A few years later, U.N. peacekeeping forces defended South Korea during an invasion by Communist North Korea and brokered an armistice that has held for 70 years.
When the world’s two superpowers confronted each other in 1962 over the Soviet placement of ballistic missiles in Cuba, 90 miles from American shores, the tensions publicly played out during a Security Council meeting. U.N. ambassador Adlai Stevenson of the U.S. displayed photographs of the missiles taken by spy planes and challenged his Soviet counterpart to deny that his country planted the missile launchers, famously declaring: “I am prepared to wait for my answer until hell freezes over.” Behind the scenes, U Thant, the U.N. secretary general, mediated a deal between the U.S. and the Soviet Union to remove the missiles, preventing a nuclear Armageddon.
And from the late 1940s through the ’60s, the U.N. helped several African and Asian countries achieve and defend their independence from European colonial powers. Throughout the 1980s, it exerted pressure on South Africa until the government ended apartheid, its discriminatory system of White rule, in 1990. When the Cold War ended with the collapse of the Soviet Union in 1991, there was a feeling of optimism that the U.N. could finally live up to its founders’ ideals.

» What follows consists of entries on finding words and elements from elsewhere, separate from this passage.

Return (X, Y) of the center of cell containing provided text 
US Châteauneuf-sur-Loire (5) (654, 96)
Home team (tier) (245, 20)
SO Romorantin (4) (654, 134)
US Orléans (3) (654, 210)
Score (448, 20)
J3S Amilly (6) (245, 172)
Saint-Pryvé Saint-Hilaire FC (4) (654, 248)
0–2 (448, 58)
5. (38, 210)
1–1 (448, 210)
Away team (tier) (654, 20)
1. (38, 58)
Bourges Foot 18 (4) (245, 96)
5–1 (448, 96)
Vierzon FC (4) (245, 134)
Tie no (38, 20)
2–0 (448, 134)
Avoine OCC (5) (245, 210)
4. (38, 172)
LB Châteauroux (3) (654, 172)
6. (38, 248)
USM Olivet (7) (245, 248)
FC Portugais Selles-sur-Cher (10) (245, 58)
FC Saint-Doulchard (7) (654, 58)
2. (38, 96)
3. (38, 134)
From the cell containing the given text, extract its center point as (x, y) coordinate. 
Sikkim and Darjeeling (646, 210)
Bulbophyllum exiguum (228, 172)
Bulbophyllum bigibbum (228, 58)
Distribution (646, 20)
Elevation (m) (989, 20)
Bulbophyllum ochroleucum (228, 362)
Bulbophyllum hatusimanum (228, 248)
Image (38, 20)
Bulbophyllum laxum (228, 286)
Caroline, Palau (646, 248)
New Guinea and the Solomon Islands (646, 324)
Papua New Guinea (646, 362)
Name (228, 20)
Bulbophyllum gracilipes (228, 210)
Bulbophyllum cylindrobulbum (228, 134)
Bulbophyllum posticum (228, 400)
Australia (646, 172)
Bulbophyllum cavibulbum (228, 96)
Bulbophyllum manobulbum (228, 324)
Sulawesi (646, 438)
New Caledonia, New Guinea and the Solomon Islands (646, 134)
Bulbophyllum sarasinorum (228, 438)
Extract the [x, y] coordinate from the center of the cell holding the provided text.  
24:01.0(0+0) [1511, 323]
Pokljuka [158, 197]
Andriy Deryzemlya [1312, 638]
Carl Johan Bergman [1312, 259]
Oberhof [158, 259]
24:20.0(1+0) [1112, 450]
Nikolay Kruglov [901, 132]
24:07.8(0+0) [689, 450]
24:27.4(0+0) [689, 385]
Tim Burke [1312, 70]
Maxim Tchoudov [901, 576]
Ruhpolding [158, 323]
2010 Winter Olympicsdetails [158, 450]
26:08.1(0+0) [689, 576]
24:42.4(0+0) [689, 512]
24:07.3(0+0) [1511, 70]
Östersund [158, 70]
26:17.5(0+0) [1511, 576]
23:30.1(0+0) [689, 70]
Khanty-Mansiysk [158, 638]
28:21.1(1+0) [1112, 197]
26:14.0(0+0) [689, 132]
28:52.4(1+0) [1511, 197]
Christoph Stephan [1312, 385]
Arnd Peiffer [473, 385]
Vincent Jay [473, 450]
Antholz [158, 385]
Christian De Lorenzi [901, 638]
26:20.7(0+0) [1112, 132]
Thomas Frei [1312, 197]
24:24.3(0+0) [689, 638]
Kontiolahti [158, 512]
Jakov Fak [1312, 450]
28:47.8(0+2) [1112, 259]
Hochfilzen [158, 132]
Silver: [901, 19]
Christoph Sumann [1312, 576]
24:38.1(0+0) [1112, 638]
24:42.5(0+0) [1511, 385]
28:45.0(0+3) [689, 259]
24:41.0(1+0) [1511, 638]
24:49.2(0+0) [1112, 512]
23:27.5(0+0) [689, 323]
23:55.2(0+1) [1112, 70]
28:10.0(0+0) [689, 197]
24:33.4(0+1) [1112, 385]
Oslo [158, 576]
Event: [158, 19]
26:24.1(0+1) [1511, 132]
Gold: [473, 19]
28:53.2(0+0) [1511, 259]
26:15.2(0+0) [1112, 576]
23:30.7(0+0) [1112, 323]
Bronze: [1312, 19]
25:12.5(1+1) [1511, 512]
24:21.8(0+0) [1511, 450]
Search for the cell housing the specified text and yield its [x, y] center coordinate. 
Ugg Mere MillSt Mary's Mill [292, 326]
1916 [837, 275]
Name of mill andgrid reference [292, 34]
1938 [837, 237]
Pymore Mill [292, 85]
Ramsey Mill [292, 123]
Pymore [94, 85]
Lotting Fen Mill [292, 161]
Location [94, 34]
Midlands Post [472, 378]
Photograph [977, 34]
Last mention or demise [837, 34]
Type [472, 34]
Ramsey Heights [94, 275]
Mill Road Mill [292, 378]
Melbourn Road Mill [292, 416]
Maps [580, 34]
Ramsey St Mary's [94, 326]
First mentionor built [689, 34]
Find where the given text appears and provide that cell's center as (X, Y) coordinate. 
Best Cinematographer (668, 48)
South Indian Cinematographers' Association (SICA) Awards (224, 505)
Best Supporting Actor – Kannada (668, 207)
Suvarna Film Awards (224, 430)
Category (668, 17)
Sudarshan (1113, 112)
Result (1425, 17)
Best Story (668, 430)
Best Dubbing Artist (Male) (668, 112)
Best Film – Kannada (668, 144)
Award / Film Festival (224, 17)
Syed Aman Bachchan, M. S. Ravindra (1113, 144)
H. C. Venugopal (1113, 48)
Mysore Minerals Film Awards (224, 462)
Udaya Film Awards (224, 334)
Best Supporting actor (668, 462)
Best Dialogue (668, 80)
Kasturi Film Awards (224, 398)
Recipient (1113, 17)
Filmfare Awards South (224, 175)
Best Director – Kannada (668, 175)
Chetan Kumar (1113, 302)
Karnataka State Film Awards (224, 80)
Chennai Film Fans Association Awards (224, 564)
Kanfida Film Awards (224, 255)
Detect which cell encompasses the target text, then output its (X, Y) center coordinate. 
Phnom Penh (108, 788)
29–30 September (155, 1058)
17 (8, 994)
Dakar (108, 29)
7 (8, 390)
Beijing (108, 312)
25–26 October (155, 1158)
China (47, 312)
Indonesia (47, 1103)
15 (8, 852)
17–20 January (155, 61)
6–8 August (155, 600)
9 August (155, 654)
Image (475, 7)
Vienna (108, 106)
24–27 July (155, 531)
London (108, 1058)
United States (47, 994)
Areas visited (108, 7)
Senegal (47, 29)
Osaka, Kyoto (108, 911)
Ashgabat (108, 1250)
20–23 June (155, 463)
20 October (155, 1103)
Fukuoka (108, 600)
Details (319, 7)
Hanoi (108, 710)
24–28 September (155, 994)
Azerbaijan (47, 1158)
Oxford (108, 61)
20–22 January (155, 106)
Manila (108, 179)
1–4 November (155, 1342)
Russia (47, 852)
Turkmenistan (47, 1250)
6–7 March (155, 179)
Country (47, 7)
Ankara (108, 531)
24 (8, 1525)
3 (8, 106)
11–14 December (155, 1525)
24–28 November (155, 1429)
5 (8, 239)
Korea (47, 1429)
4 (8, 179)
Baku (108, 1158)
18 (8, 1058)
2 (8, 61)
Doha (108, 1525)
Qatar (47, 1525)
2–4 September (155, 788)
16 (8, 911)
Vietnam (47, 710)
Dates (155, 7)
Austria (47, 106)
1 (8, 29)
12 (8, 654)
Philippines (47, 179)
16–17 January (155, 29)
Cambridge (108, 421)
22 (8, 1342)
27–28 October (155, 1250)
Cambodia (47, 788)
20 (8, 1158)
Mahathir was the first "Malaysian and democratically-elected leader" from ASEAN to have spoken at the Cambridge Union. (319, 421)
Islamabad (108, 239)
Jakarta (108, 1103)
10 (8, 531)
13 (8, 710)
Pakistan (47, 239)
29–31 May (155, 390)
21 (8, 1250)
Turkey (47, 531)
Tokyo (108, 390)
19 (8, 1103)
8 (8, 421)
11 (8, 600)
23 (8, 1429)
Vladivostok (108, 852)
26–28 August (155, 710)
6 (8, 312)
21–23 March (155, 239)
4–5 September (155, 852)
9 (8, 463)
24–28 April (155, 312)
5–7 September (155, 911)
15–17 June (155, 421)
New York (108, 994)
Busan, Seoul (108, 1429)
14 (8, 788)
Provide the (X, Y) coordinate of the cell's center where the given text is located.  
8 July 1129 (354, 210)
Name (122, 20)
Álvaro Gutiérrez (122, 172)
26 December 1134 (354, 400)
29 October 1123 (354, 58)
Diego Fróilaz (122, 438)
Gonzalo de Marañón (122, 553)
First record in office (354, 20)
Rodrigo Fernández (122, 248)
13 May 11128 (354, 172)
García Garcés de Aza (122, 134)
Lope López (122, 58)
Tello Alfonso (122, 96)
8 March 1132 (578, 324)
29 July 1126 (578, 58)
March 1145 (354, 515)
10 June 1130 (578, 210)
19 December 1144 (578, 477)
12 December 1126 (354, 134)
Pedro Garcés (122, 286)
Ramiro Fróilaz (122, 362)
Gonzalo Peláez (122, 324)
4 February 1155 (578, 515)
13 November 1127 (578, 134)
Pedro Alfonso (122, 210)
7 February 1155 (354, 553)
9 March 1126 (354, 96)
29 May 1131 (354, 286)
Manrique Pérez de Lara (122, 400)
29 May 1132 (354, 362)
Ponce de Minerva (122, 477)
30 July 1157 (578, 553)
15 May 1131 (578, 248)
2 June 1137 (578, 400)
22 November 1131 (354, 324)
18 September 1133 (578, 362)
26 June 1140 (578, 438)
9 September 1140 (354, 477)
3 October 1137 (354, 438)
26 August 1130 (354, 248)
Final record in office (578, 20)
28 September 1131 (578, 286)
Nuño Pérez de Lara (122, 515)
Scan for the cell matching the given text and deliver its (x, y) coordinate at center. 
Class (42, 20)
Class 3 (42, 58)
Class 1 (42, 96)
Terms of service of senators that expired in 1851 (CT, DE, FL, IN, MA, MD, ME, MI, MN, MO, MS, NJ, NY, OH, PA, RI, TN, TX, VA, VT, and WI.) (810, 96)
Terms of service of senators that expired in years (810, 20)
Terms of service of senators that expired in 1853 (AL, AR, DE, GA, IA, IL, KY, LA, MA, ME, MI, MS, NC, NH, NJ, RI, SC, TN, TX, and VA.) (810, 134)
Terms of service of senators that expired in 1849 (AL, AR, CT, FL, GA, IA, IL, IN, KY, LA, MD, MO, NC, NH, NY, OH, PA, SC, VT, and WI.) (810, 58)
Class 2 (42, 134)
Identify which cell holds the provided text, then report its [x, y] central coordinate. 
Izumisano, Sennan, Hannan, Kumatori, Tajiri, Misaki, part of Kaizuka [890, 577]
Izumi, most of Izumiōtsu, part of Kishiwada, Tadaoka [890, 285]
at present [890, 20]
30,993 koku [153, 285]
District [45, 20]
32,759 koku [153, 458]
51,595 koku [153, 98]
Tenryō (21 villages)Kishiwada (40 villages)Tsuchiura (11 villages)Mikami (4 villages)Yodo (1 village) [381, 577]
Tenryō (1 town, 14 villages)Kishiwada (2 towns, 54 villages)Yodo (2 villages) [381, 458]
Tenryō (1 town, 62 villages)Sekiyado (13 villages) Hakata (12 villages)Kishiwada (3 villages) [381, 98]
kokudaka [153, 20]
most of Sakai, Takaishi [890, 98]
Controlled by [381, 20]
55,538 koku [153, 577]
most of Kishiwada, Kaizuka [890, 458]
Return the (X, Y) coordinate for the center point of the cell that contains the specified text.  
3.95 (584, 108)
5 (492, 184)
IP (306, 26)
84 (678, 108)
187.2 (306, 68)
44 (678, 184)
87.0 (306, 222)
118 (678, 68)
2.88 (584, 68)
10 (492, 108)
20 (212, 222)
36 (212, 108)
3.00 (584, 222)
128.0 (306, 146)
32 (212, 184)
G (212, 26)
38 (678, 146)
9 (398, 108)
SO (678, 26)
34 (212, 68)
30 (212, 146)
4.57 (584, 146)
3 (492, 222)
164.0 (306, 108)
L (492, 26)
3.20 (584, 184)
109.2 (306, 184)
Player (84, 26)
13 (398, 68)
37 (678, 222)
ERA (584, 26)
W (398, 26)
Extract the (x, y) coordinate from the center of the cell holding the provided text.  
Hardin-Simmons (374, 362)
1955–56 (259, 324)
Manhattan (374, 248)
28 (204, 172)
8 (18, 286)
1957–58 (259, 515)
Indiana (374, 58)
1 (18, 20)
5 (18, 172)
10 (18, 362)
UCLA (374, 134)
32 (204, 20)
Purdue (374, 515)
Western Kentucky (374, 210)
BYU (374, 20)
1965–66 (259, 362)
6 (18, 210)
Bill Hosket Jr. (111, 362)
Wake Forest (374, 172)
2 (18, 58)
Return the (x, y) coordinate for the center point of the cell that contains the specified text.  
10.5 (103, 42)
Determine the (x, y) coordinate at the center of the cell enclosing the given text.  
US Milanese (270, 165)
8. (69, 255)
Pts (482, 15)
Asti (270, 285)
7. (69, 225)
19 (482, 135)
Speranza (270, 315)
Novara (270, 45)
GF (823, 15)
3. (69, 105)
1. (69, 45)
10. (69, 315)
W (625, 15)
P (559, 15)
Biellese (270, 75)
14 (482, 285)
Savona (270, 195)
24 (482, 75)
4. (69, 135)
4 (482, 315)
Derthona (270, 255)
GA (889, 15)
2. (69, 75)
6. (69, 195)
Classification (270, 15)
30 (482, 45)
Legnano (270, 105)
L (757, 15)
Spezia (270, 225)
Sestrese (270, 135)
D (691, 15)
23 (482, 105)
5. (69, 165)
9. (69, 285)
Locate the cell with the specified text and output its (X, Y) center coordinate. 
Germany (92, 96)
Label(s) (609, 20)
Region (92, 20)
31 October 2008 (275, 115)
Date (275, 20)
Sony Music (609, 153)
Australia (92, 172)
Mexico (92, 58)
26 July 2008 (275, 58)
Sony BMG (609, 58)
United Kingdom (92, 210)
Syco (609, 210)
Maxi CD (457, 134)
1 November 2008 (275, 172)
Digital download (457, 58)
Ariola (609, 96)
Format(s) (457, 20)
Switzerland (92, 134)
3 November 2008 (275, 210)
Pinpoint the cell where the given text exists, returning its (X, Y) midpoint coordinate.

But that hope didn’t last long. The U.N. peacekeeping response to civil wars that broke out in the former Yugoslav republics in the early 1990s failed to prevent the deaths of tens of thousands of civilians. And in 1994, in one of the darkest moments in the U.N.’s history, its members were too slow to act while Hutu extremists in Rwanda killed 800,000 Tutsis in an ethnic cleansing campaign, and Tutsis responded with retributive massacres.
Since then, the U.N. has come to realize that it can be most useful by intervening in conflicts where the warring parties are exhausted from fighting and are finally ready to rebuild.
“Well-meaning failures,” says Meisler, “forced the United Nations to scale down its ambitions.”